A marzo, infine, dovrebbe avviarsi la distribuzione del secondo antivirale autorizzato dall’Agenzia Europea del Farmaco (EMA), il Paxlovid brevettato da Pfizer, che agisce e si assume in modo del tutto simile alla pillola Merck ma, secondo i test più recenti effettuati dall’azienda, ha un’efficacia superiore, intorno all’89%.
È possibile utilizzare gli anticorpi monoclonali che vanno somministrati nelle prime fasi della malattia, per via endovenosa, e sono indicati in particolare per i pazienti a rischio di forme gravi (cardiopatici, diabetici, ipertesi, soggetti fragili in generale). In Italia, al 13 dicembre, erano in tutto 21.055 i pazienti Covid che avevano già ricevuto cure con anticorpi monoclonali. Attualmente gli anticorpi monoclonali che hanno ricevuto il via libera dall’Aifa sono il mix bamlanivimab e etesevimab (Eli-Lilly), casirivimab e imdevimab (Regeneron/Roche) e sotrovimab di GlaxoSmithKline. L’Ema ha raccomandato l’autorizzazione anche dello Xevudy (Gsk), indicato per il trattamento della malattia in adulti e adolescenti sopra i 12 anni (e con un peso di almeno 40 chilogrammi), che non richiedono ossigeno supplementare ma che rischiano che la malattia diventi grave.

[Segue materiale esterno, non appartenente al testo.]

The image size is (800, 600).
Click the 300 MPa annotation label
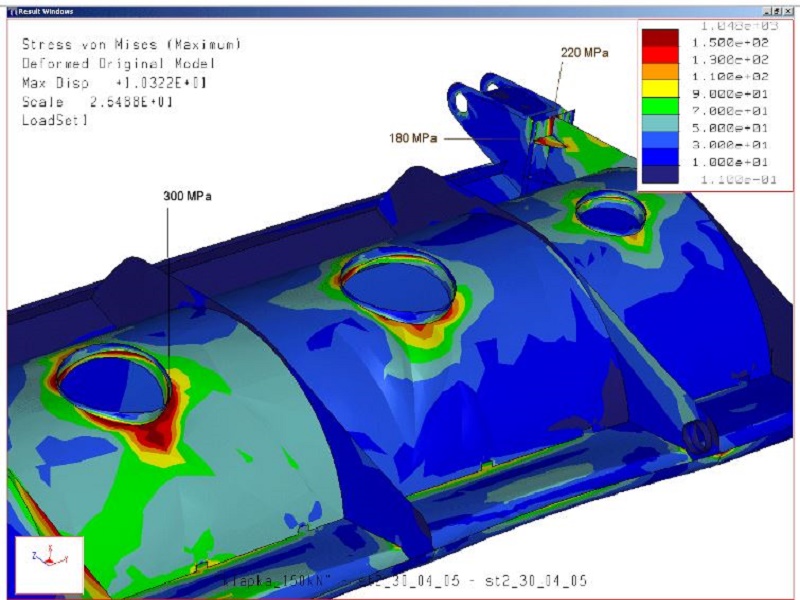(187, 196)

Ovviamente ad aggiungersi a questa lista incompleta c’è il vaccino che veniva proposto come una soluzione universale per tornare alla normale attività sociale. A distanza di quasi due anni, nonostante la presenza di varie cure ed il vaccino, continuano ad imporre restrizioni della libertà in nome dell’emergenza sanitaria. Con l’arrivo della pillola anti-covid si tornerà alla normalità? Non ci resta che attendere.